* **Available data**
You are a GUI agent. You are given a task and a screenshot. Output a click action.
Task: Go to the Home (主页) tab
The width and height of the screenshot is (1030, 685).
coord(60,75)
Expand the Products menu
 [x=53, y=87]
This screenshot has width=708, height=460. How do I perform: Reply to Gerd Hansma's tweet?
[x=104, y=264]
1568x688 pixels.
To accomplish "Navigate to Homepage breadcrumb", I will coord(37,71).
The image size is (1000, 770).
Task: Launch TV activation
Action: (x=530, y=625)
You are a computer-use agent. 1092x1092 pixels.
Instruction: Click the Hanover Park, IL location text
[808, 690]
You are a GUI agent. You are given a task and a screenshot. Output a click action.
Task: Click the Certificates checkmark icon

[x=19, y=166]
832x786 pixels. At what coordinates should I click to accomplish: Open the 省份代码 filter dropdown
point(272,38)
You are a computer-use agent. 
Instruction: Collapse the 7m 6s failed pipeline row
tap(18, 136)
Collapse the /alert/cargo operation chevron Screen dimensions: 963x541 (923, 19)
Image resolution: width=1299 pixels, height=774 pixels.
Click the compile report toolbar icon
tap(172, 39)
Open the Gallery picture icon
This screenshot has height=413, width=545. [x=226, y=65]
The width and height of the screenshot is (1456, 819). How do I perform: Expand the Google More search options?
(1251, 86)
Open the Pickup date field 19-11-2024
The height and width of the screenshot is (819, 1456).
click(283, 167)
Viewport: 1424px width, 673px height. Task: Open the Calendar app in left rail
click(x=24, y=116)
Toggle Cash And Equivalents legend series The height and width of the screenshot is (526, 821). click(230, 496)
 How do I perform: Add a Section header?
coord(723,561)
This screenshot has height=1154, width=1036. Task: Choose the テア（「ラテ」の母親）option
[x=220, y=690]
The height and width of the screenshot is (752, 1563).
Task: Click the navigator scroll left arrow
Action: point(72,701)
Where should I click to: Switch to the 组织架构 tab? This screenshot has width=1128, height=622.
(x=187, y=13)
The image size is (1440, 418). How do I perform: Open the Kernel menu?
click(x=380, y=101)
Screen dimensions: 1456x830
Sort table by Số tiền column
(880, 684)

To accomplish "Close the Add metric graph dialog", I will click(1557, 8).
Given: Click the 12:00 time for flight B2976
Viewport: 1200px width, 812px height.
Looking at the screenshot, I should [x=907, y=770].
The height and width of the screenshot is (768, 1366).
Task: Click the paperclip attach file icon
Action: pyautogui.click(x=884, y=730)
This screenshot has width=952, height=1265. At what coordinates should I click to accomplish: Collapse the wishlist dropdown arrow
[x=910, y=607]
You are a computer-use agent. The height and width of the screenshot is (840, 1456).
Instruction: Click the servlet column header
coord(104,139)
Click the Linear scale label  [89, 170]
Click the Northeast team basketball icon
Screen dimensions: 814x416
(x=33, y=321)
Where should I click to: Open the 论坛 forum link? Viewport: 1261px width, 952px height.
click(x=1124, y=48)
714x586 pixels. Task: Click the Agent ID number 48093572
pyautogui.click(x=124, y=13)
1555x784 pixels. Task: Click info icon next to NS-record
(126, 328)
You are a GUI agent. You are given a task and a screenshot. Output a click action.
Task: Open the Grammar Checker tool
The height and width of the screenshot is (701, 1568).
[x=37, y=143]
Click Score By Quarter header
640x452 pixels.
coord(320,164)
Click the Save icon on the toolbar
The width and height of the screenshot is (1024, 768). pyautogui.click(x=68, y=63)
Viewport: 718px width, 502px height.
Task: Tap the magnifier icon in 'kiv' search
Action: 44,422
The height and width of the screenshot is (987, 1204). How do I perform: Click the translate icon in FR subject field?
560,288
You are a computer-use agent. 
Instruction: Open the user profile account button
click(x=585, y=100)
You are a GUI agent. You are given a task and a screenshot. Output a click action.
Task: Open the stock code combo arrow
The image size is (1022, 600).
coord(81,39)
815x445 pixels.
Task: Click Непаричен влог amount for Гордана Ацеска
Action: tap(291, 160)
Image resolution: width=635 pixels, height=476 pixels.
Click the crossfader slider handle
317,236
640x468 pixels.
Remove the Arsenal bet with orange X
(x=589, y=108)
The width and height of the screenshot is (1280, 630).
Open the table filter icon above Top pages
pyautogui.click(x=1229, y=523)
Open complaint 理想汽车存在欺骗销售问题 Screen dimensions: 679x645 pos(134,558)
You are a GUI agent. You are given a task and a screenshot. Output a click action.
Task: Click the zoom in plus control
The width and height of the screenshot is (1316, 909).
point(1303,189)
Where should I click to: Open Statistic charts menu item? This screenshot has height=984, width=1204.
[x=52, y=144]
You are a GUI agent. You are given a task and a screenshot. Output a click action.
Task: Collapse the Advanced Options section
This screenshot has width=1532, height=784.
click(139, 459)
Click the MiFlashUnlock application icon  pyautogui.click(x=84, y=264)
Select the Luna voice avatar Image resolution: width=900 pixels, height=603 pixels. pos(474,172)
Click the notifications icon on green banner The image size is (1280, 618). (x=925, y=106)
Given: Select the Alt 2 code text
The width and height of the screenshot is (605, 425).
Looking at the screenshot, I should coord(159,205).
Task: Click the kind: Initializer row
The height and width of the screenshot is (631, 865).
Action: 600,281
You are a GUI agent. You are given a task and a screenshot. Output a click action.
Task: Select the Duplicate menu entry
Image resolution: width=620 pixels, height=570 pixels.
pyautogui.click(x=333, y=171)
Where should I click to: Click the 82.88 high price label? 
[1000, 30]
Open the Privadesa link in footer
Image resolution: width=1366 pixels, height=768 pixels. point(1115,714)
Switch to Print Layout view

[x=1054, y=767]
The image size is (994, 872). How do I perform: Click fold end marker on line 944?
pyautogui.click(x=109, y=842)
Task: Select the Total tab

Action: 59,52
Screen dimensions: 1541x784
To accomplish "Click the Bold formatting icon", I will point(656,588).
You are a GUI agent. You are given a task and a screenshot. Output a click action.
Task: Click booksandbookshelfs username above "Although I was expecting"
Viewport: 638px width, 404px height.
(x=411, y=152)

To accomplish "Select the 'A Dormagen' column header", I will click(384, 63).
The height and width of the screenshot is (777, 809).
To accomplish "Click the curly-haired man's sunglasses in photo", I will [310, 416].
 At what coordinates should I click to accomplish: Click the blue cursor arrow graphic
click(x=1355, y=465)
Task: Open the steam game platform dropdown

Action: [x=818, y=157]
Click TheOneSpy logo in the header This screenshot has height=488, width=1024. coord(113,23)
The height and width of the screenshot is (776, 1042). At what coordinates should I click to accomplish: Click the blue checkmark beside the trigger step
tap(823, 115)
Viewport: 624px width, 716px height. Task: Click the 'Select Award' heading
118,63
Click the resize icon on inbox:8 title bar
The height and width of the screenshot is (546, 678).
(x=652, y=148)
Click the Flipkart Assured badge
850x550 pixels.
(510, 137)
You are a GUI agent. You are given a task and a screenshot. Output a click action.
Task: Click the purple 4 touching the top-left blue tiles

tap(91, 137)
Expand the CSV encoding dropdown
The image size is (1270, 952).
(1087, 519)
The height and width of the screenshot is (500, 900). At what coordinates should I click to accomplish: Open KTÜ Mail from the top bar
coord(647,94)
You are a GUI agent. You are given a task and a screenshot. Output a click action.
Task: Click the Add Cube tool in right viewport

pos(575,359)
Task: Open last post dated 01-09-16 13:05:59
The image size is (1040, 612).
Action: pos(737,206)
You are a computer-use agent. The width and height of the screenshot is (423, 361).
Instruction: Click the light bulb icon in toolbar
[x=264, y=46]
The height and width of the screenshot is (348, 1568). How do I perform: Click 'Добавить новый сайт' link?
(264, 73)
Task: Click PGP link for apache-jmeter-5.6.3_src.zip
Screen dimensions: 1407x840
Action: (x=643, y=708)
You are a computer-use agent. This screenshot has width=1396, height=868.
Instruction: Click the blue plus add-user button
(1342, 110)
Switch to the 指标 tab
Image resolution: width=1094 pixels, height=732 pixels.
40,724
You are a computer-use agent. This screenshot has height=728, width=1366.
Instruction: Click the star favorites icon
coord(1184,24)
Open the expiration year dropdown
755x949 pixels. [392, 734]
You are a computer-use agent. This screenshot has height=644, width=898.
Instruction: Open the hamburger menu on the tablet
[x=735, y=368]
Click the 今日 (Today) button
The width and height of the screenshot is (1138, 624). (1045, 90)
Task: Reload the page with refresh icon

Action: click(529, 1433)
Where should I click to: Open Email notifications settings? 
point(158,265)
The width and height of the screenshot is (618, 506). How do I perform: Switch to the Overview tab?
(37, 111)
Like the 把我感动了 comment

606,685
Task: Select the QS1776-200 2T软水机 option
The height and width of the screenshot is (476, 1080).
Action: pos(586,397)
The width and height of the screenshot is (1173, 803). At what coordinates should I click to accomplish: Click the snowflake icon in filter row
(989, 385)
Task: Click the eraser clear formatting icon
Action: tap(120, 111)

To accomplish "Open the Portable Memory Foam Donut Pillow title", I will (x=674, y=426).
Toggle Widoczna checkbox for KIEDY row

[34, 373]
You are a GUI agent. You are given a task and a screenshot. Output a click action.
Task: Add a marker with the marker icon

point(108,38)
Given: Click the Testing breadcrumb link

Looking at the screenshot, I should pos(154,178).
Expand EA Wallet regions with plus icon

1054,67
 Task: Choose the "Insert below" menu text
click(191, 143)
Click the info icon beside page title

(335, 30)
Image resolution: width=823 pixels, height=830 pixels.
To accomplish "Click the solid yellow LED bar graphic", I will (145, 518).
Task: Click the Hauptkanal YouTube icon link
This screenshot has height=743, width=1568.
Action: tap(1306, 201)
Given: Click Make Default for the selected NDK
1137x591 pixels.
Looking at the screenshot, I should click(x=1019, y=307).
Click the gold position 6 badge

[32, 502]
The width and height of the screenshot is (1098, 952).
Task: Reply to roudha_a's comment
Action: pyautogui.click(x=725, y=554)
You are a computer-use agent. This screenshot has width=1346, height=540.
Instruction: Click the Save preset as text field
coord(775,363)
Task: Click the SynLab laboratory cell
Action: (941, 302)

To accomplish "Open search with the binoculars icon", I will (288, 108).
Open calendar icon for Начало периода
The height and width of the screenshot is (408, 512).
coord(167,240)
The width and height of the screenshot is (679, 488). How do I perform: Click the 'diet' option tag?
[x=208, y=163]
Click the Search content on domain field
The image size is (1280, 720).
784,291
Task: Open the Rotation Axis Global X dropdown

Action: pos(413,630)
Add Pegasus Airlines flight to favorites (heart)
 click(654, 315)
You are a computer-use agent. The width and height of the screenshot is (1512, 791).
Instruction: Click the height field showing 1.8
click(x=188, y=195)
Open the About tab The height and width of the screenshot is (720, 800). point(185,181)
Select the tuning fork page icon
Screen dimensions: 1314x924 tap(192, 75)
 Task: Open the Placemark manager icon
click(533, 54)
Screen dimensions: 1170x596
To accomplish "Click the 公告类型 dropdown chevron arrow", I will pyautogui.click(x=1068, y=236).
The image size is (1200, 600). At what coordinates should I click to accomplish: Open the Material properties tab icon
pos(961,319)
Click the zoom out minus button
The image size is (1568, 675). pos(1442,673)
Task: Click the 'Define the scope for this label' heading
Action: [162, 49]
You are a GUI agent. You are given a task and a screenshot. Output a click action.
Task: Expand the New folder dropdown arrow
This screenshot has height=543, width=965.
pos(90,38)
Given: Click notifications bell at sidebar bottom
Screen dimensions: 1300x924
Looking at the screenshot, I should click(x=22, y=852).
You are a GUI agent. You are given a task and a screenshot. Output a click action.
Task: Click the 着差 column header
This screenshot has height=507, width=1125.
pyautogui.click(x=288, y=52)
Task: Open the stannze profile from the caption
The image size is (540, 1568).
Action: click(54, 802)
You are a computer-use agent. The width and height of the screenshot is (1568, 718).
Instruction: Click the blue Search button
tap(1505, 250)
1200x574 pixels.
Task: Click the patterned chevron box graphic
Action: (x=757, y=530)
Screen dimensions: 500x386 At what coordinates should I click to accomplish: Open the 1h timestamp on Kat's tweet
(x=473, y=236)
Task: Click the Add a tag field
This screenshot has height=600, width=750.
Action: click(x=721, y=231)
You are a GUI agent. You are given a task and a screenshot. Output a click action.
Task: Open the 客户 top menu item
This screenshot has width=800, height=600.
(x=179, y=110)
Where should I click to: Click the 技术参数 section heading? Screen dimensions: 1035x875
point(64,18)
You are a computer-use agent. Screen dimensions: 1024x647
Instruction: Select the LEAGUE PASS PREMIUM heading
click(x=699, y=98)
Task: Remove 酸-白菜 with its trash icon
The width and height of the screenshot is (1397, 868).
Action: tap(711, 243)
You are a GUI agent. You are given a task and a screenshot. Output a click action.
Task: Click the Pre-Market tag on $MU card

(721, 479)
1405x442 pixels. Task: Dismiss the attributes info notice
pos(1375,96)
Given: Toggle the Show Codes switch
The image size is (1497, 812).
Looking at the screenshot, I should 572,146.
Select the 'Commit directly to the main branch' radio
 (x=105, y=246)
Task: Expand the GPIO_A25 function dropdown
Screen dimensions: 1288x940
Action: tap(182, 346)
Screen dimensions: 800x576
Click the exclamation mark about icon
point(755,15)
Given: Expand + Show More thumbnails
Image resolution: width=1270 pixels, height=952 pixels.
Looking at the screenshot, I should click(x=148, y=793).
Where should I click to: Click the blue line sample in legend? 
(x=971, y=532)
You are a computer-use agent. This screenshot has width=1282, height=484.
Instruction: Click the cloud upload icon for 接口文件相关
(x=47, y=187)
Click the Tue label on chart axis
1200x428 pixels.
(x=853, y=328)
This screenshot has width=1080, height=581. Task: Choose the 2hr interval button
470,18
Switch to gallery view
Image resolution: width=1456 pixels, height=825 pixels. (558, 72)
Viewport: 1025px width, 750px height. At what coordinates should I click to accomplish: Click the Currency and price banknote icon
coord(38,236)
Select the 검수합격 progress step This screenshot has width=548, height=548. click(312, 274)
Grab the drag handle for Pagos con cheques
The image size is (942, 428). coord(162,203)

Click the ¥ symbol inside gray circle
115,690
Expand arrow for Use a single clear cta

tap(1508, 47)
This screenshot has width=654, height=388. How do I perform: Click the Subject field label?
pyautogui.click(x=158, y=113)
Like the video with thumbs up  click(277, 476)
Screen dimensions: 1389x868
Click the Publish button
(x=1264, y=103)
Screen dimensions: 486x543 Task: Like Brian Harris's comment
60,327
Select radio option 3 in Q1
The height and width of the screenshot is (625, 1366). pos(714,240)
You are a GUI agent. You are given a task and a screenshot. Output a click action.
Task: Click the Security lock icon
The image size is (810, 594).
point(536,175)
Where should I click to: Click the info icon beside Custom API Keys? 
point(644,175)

* **Short task**
Rewrite the part of the records that opens with the line containing "Task: Click the Add a tag field" and closes with the line containing "click(x=699, y=98)" as a Markdown table with the columns Row and Line. Number each line in Row, put its text in Line, and leave out any blank lines.

* **Solution**
| Row | Line |
|---|---|
| 1 | Task: Click the Add a tag field |
| 2 | This screenshot has height=600, width=750. |
| 3 | Action: click(x=721, y=231) |
| 4 | You are a GUI agent. You are given a task and a screenshot. Output a click action. |
| 5 | Task: Open the 客户 top menu item |
| 6 | This screenshot has width=800, height=600. |
| 7 | (x=179, y=110) |
| 8 | Where should I click to: Click the 技术参数 section heading? Screen dimensions: 1035x875 |
| 9 | point(64,18) |
| 10 | You are a computer-use agent. Screen dimensions: 1024x647 |
| 11 | Instruction: Select the LEAGUE PASS PREMIUM heading |
| 12 | click(x=699, y=98) |